Фрагмент текста ::
+-------+

К числу красот Касперовки относились и парк, и сады, но наиболее живописна была пасека. Жужжание пчел, таинственный дид-пасечник, большие омшаники для пчел, подвалы для меда – все настраивало воображение на особый лад. Пасека была любимым местом прогулок моей матери: здесь стояла особая беседка, куда никто не ходил и где она любила молиться.
Собственно жизнь деревни, то есть жизнь крестьянства, нам, детям, оставалась почти неизвестной, так как при Касперовке были не деревни, а обосновались так называемые колонисты, не более 20–30 семейств, преимущественно немецких, кои арендовали у отца землю и за это были обязаны особыми работами при винокуренном, черепичном, кирпичном заводах и слесарных и других мастерских. Так же далеко от нас жили рабочие и проходили сельскохозяйственные работы. А работы эти были громадны: засевались, затем убирались тысячи десятин земли. Работы мало нас интересовали, вернее, нас не пускали и не возили на них. Зато с жизнью отар мы познакомились хорошо.

+-------+

Переведите, пожалуйста, на английский язык предложение из фрагмента о Касперовке: «Пасека была любимым местом прогулок моей матери: здесь стояла особая беседка, куда никто не ходил и где она любила молиться». Записи никак не связаны с фрагментом о Касперовке.

+-------+

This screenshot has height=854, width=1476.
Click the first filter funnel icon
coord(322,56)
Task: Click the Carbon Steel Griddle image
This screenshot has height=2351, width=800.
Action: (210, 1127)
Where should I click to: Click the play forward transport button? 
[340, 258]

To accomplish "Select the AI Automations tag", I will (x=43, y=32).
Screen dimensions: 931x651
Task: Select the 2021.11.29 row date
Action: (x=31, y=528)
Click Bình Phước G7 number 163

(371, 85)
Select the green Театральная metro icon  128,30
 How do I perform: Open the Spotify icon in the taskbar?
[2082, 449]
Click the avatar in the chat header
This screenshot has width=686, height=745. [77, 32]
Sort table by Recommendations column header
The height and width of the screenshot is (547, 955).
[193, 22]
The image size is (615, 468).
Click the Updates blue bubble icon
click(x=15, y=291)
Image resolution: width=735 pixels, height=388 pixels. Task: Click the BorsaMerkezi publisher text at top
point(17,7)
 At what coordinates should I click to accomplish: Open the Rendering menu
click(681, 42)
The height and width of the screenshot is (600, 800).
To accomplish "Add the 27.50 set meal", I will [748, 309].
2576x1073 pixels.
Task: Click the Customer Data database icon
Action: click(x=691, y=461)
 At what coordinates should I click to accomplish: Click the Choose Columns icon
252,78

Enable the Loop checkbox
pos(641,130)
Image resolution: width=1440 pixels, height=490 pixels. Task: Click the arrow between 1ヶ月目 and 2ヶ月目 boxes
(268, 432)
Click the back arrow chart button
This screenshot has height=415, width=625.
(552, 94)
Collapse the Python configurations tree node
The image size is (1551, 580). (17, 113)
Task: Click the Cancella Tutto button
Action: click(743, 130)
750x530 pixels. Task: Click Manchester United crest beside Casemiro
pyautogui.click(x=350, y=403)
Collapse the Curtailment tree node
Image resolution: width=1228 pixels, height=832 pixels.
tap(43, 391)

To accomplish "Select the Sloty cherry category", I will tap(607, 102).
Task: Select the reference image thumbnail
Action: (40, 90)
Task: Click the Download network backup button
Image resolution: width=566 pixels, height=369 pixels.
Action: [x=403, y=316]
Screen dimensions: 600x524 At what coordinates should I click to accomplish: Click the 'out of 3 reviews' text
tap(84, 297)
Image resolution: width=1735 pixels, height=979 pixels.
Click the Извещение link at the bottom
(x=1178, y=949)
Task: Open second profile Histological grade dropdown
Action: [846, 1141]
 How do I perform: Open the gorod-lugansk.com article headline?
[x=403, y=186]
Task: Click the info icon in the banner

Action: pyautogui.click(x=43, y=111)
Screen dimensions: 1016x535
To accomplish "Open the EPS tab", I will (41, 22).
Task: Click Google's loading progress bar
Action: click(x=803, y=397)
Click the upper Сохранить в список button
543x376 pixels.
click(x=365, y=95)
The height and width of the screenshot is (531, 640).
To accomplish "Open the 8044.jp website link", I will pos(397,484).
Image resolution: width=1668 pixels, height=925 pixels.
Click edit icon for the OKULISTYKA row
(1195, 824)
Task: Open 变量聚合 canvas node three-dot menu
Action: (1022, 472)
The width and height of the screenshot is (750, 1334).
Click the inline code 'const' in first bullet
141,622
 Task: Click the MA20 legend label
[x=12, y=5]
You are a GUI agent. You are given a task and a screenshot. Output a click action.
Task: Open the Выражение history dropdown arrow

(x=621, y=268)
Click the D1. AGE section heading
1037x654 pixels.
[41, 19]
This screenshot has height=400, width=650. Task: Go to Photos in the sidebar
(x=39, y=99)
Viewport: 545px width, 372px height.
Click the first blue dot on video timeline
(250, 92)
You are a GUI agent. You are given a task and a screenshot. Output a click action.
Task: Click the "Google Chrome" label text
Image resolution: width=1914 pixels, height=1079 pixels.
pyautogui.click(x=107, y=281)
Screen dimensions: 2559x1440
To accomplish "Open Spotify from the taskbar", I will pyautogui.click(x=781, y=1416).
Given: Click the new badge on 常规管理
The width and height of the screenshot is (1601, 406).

+-------+

Решение задания :: The apiary was my mother's favorite place for walks: a special gazebo stood there, where no one went and where she liked to pray.